Comparative genome analysis
My laboratory will be working on a variety of problems that can be formulated and solved within the framework of comparative genomics. Below I list some of the projects. These projects represent only a small sample of fascinating questions that can be answered by comparing genomic sequences. There will be more to come…
Comparative approach to gene annotation. Application of comparative genomics to gene prediction is an intuitive and simple way to increase its accuracy and reliability. We already demonstrated the utility of the simple KA/KS test for the identification of protein-coding exons using human-mouse sequence comparisons (Nekrutenko, Makova, Li, 2002). The test takes advantage of the fact that in the majority of coding regions synonymous substitutions (that do not change amino acid) are much more frequent that non-synonymous ones (altering the encoded amino acid; for review see Li, 1997). My lab will be pursuing the following directions:
- Establish an alternative estimate of protein-coding capacity of the human genome using a comparative approach to challenge the current estimate of gene number in the human genome;
- Develop a comparative approach for the assembly of the entire gene structure including identification of exon/intron boundaries and untranslated regions.
Annotation of promoters. It appears that the gene number does not reflect the complexity of a given organism: humans only have between 30,000 and 40,000 genes, which is only a two-fold increase over C. elegans. Thus we think that the study of regulatory regions will provide answers to many fundamental evolutionary and genetic questions. Dubchak et al. (2000) demonstrated that cross-species comparisons are useful in identification of conserved regions within non-coding sequences. Almost all currently used promoter-prediction algorithms suffer from the problem of overprediction (very high rate of false-positives). We are going to initially approach this problem by identifying groups of conserved regions and studying their combinations.
Evo-bio project. With new genomes coming out of sequencing centers every week, comparative analysis becomes the most powerful approach to unraveling the biological meaning of genomic sequences. Comparative genomics relies heavily on algorithms developed by evolutionary biologists. However there is a problem — implementation. The idea of evo-bio project is to develop a set of PERL-modules implementing numerous sequence analysis algorithms developed by evolutionary biologists. Once this project is complete, complex analyses, such as analyzing patterns of nucleotide substitutions in a sample of sequences, will be as easily done as typing use EvoBio.

### Prompt
Name every project that the comparative genome analysis text above describes under its own heading.

### Source data
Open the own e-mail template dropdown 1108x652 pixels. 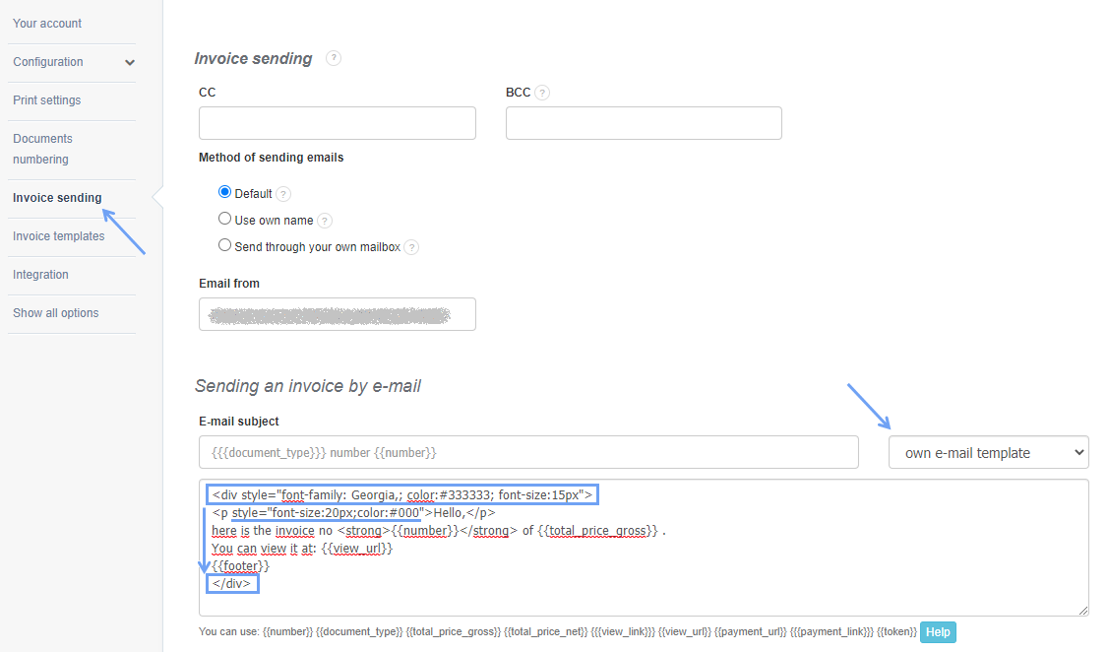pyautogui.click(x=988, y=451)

...

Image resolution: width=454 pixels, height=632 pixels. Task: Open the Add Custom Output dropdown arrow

### Answer for the task
Comparative approach to gene annotation; Annotation of promoters; Evo-bio project